Exercise
Using the material below, print the line that contains "the Description text", the line that contains "Task: Remove the Понедельник day tag", and every line in between, exactly and nothing else.

====================

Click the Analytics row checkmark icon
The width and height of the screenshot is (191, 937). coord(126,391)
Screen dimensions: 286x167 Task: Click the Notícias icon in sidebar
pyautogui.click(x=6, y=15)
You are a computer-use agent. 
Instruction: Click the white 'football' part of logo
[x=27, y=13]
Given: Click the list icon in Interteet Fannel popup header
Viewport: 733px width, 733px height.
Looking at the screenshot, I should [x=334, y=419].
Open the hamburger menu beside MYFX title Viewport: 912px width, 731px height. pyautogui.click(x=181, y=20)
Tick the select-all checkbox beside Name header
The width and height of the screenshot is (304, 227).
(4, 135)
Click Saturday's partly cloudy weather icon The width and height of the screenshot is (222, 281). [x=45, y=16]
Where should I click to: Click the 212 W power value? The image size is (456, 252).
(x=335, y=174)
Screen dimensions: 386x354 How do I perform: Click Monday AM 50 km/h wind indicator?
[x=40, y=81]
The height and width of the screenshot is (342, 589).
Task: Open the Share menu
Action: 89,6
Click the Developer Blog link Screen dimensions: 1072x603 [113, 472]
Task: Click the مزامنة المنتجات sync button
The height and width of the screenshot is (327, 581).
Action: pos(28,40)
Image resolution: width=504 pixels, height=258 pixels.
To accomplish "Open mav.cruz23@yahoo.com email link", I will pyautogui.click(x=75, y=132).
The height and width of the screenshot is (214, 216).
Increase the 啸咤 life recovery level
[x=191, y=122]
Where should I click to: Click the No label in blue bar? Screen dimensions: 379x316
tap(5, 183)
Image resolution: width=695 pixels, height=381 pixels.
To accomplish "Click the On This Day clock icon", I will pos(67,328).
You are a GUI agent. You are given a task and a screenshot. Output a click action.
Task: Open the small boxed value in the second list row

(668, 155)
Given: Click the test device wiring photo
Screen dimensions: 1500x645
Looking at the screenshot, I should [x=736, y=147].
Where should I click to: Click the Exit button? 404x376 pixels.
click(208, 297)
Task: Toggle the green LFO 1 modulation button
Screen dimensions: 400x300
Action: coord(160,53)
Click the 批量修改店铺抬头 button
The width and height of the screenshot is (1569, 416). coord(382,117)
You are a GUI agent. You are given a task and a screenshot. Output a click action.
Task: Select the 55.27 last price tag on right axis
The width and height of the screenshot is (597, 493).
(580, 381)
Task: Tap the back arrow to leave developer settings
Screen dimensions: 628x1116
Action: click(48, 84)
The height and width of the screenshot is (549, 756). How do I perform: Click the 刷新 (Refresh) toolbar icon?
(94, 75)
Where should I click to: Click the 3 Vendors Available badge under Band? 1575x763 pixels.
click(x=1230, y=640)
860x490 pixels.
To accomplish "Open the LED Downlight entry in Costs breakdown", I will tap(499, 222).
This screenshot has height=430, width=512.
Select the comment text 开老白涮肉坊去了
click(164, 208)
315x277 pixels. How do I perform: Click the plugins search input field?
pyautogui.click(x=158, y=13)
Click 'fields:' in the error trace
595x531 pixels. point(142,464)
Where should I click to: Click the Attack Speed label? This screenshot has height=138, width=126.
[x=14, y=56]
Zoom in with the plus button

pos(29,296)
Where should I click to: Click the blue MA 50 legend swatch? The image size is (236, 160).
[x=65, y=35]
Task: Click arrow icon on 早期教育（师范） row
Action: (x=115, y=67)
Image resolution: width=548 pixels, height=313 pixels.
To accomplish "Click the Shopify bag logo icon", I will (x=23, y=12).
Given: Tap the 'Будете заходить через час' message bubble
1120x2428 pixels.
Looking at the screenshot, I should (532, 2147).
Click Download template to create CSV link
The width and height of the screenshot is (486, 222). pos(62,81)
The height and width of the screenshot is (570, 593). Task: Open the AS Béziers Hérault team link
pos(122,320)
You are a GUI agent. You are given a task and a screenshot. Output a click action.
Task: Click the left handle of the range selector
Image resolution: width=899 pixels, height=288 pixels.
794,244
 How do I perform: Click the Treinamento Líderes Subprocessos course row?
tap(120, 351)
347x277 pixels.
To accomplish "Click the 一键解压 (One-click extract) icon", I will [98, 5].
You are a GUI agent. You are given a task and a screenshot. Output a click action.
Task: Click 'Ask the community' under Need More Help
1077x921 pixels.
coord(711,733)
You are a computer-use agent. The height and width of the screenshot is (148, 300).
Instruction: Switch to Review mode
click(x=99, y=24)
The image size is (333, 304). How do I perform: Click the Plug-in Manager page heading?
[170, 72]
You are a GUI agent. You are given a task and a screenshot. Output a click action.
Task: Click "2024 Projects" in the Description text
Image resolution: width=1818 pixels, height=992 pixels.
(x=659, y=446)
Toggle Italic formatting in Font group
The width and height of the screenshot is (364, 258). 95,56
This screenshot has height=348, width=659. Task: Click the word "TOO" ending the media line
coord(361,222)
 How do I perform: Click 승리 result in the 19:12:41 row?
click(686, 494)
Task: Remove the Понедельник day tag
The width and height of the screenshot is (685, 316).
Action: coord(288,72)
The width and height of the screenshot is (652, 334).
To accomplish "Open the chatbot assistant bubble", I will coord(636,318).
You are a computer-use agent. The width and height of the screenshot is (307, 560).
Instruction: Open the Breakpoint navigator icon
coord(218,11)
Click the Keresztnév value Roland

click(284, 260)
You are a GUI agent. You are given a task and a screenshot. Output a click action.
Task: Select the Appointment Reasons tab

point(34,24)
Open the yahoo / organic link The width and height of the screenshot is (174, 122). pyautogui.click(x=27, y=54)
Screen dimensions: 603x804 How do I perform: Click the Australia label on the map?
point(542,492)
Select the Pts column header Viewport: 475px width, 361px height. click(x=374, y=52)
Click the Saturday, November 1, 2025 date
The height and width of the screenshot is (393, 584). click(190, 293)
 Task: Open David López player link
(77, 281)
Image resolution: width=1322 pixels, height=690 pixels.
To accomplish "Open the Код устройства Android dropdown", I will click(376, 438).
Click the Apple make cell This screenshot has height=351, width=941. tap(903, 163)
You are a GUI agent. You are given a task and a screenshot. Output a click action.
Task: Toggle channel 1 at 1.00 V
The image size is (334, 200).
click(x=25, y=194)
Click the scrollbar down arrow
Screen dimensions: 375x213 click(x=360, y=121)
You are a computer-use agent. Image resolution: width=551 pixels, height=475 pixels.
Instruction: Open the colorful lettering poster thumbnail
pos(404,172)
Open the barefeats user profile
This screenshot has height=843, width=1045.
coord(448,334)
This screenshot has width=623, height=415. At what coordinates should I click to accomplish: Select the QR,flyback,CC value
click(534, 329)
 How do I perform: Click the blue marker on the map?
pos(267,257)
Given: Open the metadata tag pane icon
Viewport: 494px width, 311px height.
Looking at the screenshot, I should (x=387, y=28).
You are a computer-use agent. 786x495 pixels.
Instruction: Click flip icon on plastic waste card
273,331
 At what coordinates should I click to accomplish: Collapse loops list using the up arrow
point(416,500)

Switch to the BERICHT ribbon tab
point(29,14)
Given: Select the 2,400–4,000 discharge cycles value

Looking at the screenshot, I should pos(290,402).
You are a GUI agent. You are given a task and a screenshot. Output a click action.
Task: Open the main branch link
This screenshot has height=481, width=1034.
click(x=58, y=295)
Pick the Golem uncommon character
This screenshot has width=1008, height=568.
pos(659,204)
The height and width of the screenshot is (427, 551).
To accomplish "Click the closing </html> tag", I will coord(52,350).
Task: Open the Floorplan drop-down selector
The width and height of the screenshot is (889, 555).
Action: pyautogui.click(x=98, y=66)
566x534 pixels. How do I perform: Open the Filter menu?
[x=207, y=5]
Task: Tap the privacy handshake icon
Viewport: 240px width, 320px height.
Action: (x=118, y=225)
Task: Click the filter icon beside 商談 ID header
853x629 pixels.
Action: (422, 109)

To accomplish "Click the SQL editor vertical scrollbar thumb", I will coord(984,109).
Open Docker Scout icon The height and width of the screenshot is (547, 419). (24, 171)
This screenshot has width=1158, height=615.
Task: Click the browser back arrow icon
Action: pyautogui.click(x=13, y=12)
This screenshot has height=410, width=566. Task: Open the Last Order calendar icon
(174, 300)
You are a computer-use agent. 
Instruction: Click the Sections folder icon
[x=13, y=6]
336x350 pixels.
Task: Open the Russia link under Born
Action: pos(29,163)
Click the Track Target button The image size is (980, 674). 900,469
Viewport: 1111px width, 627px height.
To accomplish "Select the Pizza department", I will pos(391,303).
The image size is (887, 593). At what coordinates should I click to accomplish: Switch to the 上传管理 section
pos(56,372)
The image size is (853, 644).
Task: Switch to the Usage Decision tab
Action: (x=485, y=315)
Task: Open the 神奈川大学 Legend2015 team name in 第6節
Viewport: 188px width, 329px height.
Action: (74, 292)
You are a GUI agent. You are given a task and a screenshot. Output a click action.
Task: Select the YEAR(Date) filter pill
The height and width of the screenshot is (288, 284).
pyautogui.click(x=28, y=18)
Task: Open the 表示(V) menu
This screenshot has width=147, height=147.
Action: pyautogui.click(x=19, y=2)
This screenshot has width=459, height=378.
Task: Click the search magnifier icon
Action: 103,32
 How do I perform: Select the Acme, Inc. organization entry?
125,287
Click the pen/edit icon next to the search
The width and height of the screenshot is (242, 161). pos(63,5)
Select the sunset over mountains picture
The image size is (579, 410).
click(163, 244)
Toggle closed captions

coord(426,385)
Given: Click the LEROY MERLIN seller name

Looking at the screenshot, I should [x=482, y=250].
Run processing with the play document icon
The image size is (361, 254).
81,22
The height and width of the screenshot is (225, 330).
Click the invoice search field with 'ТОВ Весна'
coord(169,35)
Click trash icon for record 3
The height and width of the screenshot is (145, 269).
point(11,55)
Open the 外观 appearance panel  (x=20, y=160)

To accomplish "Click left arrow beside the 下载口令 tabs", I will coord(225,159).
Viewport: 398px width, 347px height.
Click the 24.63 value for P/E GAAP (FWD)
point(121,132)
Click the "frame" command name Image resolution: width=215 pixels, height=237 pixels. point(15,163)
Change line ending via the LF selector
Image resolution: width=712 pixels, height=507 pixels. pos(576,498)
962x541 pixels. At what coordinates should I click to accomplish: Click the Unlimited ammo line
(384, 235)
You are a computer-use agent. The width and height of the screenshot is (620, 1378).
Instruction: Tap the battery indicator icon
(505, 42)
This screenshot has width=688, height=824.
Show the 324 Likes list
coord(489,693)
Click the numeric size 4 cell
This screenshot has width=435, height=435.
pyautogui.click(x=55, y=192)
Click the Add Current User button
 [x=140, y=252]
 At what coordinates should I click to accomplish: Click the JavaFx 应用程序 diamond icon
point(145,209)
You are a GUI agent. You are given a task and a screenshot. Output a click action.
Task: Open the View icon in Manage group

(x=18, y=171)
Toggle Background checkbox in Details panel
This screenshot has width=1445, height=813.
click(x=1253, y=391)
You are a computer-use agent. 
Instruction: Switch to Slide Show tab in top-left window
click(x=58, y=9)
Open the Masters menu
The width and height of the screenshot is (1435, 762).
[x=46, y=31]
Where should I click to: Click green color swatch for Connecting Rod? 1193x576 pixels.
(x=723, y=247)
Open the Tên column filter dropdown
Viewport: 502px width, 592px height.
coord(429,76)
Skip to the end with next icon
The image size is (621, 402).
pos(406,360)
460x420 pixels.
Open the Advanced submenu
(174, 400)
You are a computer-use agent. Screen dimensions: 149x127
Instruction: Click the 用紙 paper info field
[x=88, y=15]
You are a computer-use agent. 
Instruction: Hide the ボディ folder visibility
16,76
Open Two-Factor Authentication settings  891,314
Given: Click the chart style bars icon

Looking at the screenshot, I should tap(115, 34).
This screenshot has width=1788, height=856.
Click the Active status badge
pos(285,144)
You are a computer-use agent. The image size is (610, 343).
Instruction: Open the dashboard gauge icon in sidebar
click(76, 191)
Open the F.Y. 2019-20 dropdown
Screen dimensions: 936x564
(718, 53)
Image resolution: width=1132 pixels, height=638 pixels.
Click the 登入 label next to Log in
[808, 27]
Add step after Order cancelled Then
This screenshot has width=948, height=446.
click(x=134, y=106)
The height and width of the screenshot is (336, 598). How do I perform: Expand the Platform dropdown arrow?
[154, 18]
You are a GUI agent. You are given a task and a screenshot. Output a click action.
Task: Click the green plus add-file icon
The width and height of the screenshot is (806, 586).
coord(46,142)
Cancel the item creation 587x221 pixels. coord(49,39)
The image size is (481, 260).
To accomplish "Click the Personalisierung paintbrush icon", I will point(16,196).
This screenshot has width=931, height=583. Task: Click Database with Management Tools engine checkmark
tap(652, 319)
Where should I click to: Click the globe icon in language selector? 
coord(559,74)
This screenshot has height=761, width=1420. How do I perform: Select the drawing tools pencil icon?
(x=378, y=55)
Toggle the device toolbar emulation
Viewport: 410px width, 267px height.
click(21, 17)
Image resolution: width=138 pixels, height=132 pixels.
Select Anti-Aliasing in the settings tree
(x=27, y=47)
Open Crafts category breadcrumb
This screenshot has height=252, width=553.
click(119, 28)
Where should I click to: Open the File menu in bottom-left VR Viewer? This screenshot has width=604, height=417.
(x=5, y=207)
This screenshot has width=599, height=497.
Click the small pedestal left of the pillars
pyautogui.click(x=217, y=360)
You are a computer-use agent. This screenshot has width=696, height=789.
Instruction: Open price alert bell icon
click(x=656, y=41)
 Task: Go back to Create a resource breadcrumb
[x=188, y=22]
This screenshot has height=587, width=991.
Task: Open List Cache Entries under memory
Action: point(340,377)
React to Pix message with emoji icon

====================

Response area
Task: Click "2024 Projects" in the Description text
Image resolution: width=1818 pixels, height=992 pixels.
(x=659, y=446)
Toggle Italic formatting in Font group
The width and height of the screenshot is (364, 258). 95,56
This screenshot has height=348, width=659. Task: Click the word "TOO" ending the media line
coord(361,222)
 How do I perform: Click 승리 result in the 19:12:41 row?
click(686, 494)
Task: Remove the Понедельник day tag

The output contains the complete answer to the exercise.